Meus olhos estavam ainda fixos na escuridão.
Morte se aproximou me tirando da água já fria e me enrolando na toalha a contra gosto.
Eu estava paralisada, ele tinha entendido, mas não queria tocar no assunto.
- Vista uma roupa seca. Disse ele me entregando peças de roupa e saindo do cômodo.
Minhas mãos tremiam segurando a roupa, meus olhos vasculharam pelo cômodo tentando encontrar qualquer figura, mas não havia nada.
Tirei as roupas molhadas e vesti as secas, nem percebi que estava sentada no chão até o momento que o toque de Morte sobre meu ombro me tirou do devaneio.
- Você não quer nada?
Neguei com a cabeça.
Ele se sentou ao meu lado cobrindo meu corpo com uma coberta.
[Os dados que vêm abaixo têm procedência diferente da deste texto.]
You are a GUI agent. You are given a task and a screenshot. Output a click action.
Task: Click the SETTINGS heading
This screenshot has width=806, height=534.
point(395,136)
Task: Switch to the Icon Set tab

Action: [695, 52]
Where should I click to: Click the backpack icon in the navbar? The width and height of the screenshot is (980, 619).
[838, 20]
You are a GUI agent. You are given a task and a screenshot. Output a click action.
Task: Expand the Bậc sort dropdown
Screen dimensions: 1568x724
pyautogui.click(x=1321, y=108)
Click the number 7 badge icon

- Você já pensou como teria acontecido se não fosse desse jeito? Indaguei sem nem notar as palavras serem ditas por mim mesma.
- Como assim?
- Se meus pais não tivessem morrido... eles estariam aqui do meu lado? Ou teriam fugido como os outros?
- As vezes é complicado saber o que passa na sua cabeça... você sabe que eles estariam ao seu lado.
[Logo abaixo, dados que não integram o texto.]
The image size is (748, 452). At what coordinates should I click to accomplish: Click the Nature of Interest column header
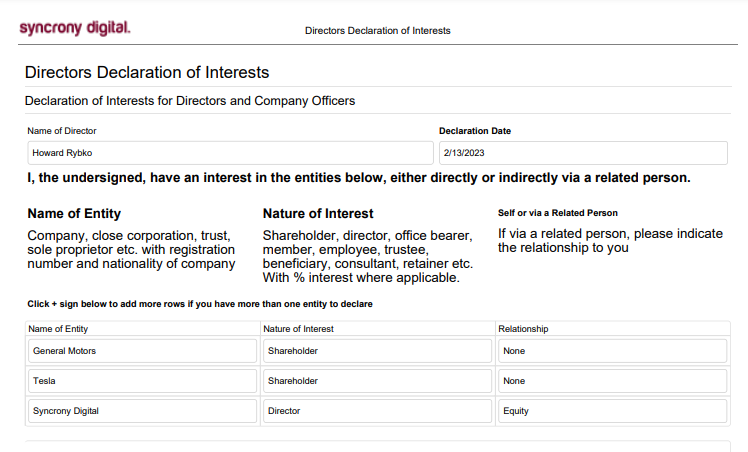pos(298,329)
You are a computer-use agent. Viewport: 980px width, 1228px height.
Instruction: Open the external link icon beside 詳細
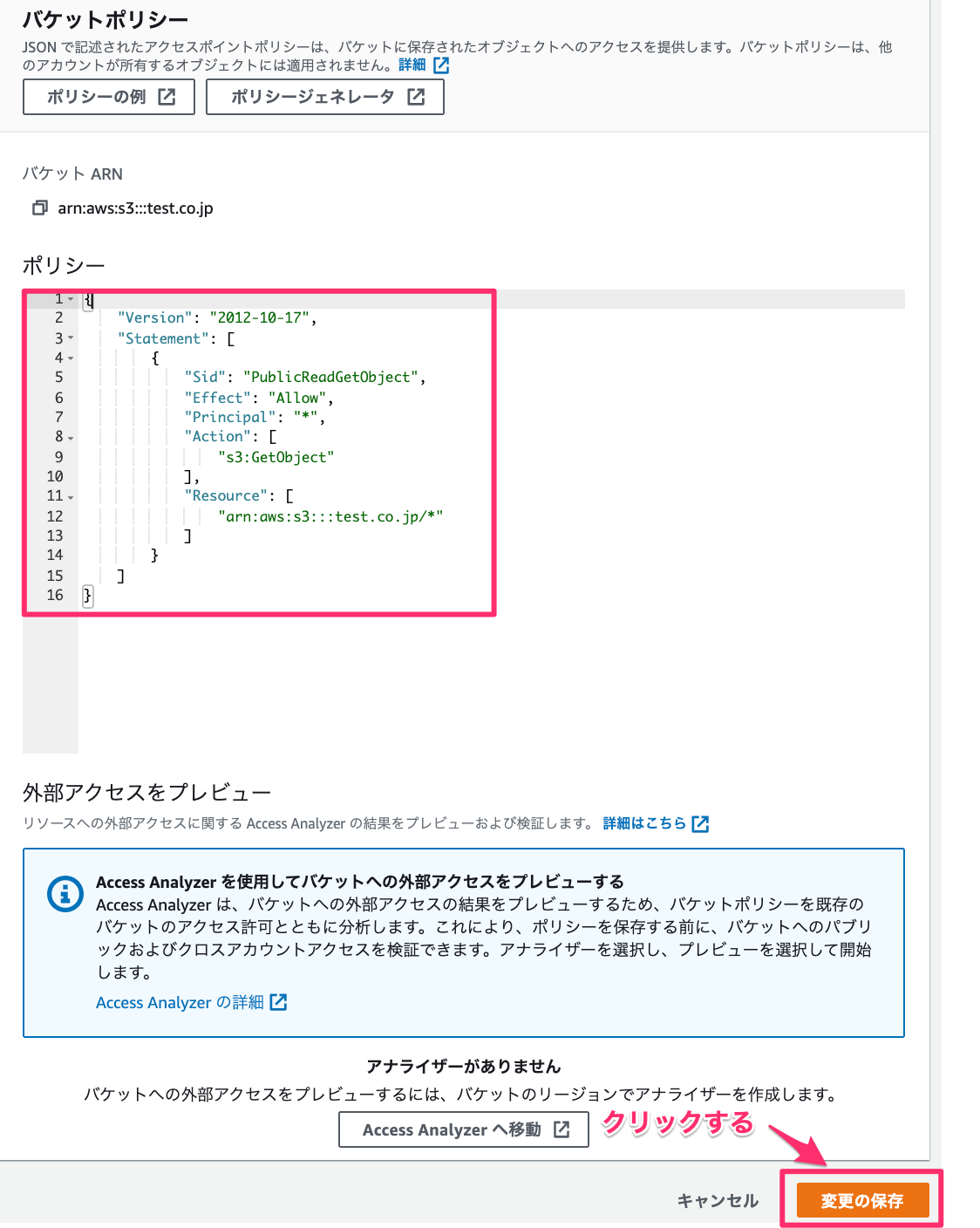pyautogui.click(x=443, y=64)
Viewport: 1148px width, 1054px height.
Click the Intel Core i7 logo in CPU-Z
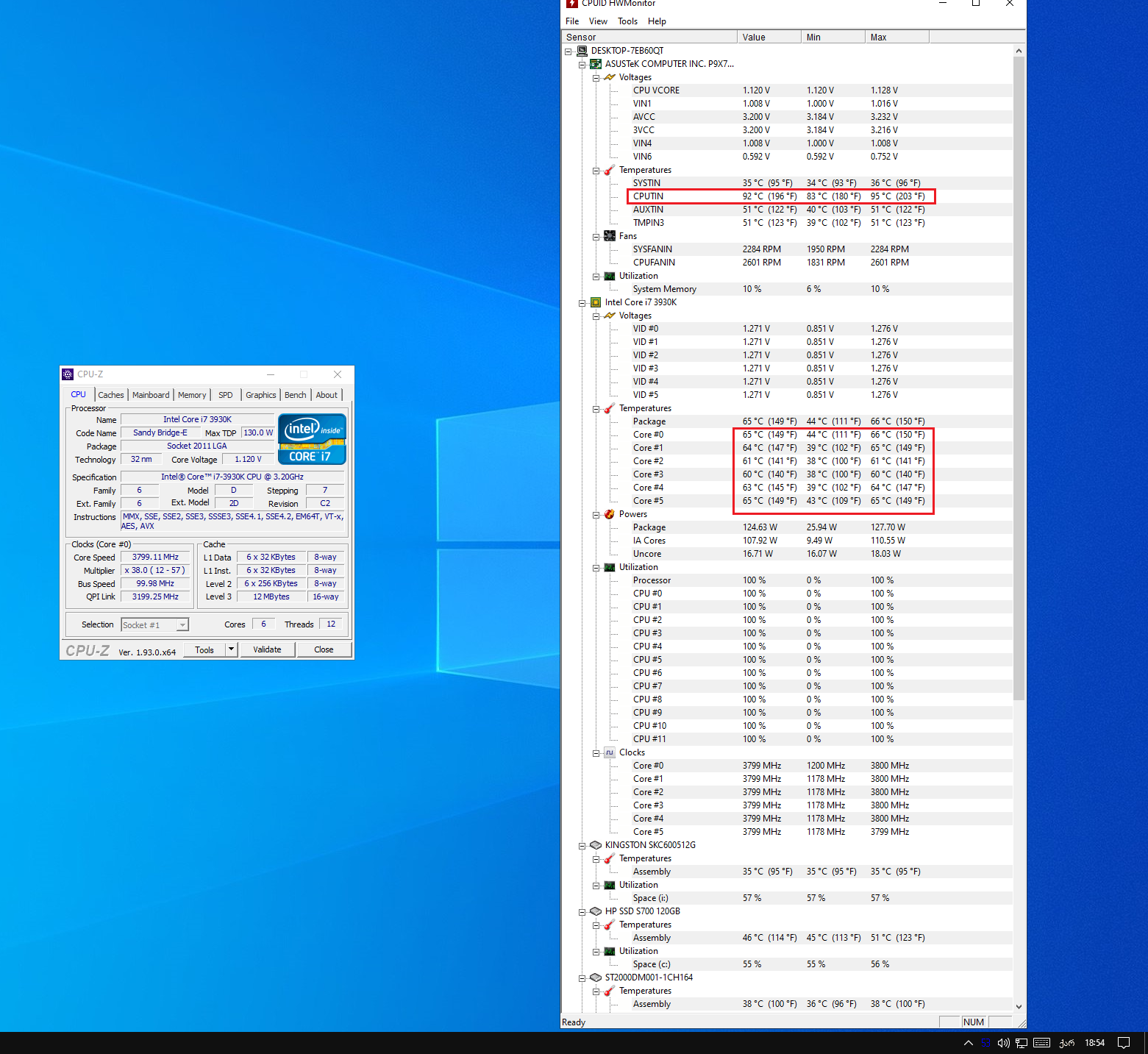tap(312, 439)
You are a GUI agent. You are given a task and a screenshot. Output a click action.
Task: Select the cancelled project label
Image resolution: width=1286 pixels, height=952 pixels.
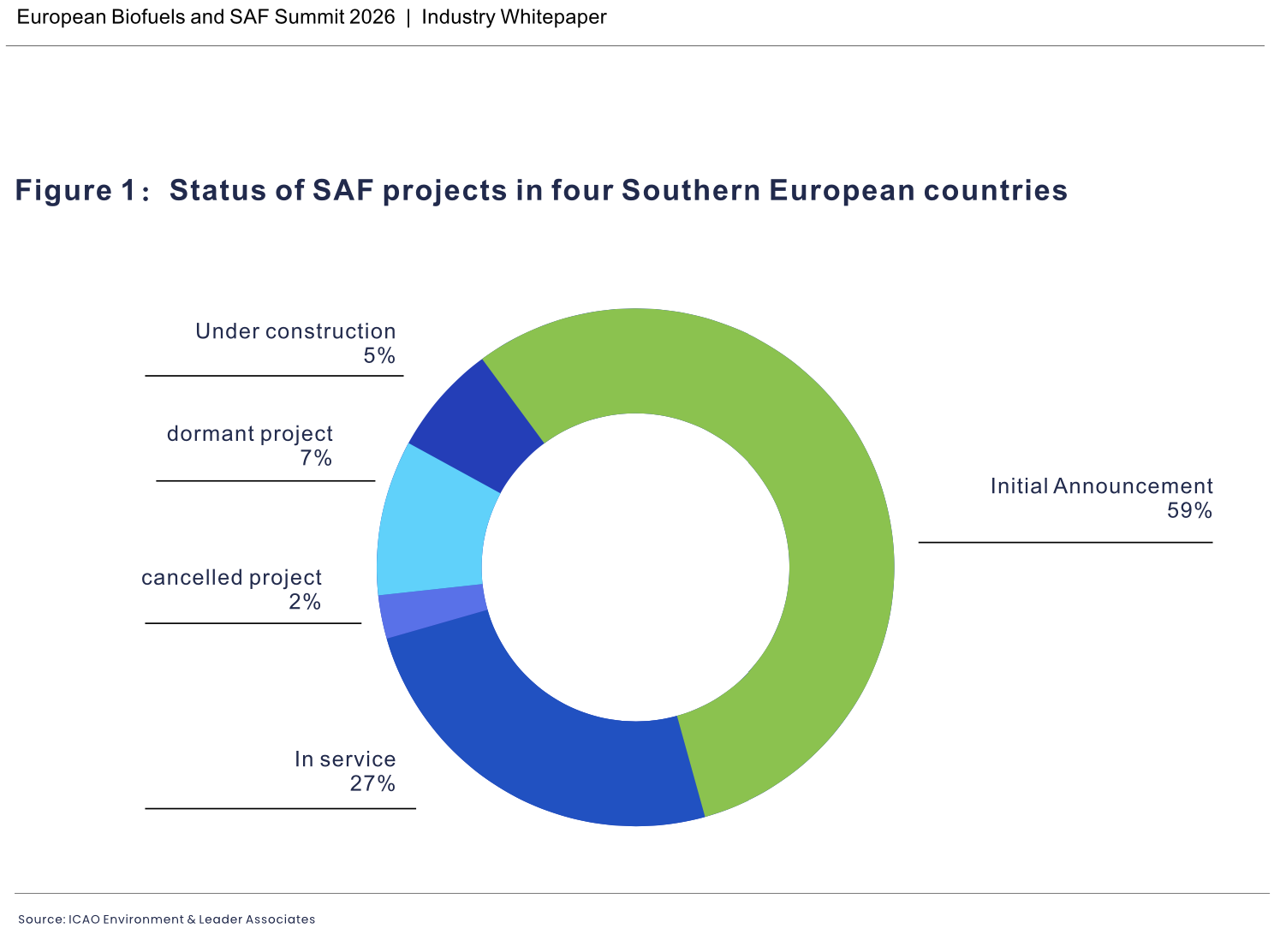pos(231,578)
Fechei meus olhos sentindo o calor do fogo da lareira em minha pele.
Eu não conseguia entender, eu não queria entender...
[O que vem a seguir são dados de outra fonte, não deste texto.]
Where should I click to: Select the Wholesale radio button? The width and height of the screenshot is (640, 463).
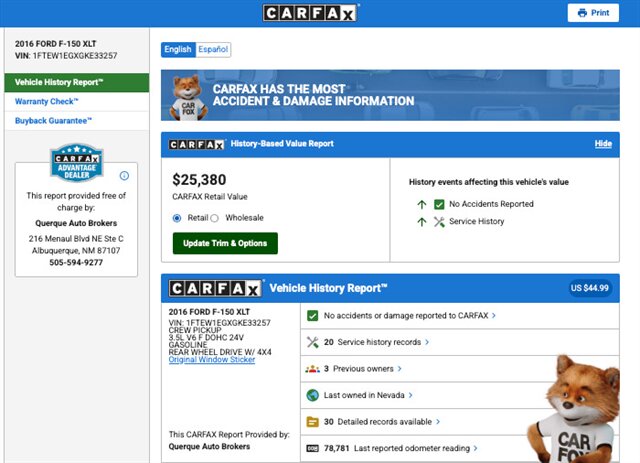click(214, 217)
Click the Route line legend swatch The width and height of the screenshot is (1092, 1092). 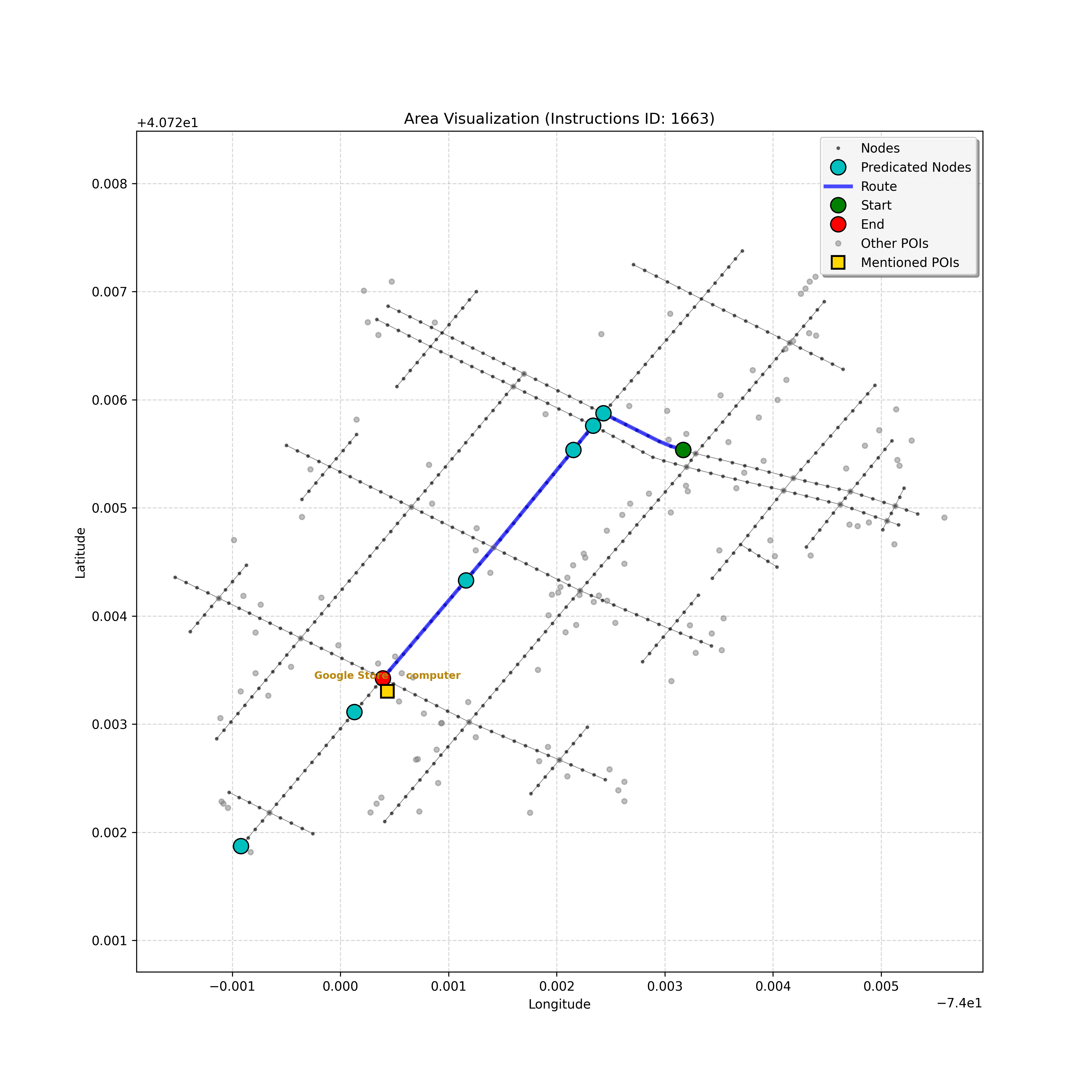coord(838,187)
Surgindo como um calor por minha pele, senti uma queimação em meu corpo e ela aumentava gradualmente.
Me contorci e Morte me analisou preocupado.
- O que está acontecendo? Indagou ele olhando minha pele.
Eu passava as mãos freneticamente pelos meus braços e pernas, meu corpo parecia estar em chamas.
- O que é isso? Indagou Morte segurando em meu braço.
Algumas marcas começaram a surgir em meus braços e pernas, do lado direito as marcas e escritos tinham uma cor marfim com um enorme brilho e do lado direito as marcas tinham o tom de laranja escuro. A cada novo traço eu me contorcia, gritando de dor.
Morte me pegou em seus braços analisando cada marca em meu corpo, cada letra.
- A maldição... a maldição está escrita por seu corpo. Disse ele me segurando.
- Como faço a dor parar?
- Eu não sei, mas os escritos já estão preenchendo todo o seu corpo, acho que depois disso a dor vai passar.
Meus dedos se cravaram no chão, minhas unhas quebraram e sangue escorria por meus dedos.
Meu corpo parecia em chamas, senti cada letra se formando por meus braços, pernas e tronco. Eu ainda me contorcia e Morte me segurava.
- Está acabando. Disse ele secando o suor da minha testa.
Depois de sabe se lá quanto tempo meu corpo parou de queimar.
Passei as pontas dos dedos cobertas de sangue pela minha pele, as letras ficaram com o mesmo tom brilhante de antes.
Me levantei apressadamente e Morte já estava ao meu lado.
Corri até um velho espelho e vi meu corpo preenchido por palavras, apenas meu rosto e meu pescoço não tinham nada escrito.
Morte passava os olhos por minha pele lendo o que nela estava escrito, o puxei pela mão tirando seu olhar da minha pele e fazendo ele encarar meu rosto.
- Não quer saber o final?
- Eu não me importo com o final e não quero que você também se importe.
Ele passou a mão sobre meu ombro passando com os dedos pelas palavras.
- Está na hora de eu ir.
- Não importa o que aconteça hoje, eu sempre vou estar do seu lado.
- Eu sei. Disse me aproximando um pouco dele.
Nossos lábios se encontraram, com ternura se envolveram, aquele não era um beijo sedento, não era um beijo com desejo, era um beijo de despedida, ele sabia disso. Suas mãos me envolveram me deixando mais próxima o possível dele, ele levou uma mão até meu rosto e acariciou enquanto nosso beijo durava, ele sabia o que poderia acontecer e por isso não quis se afastar, nem mesmo quanto eu tentei.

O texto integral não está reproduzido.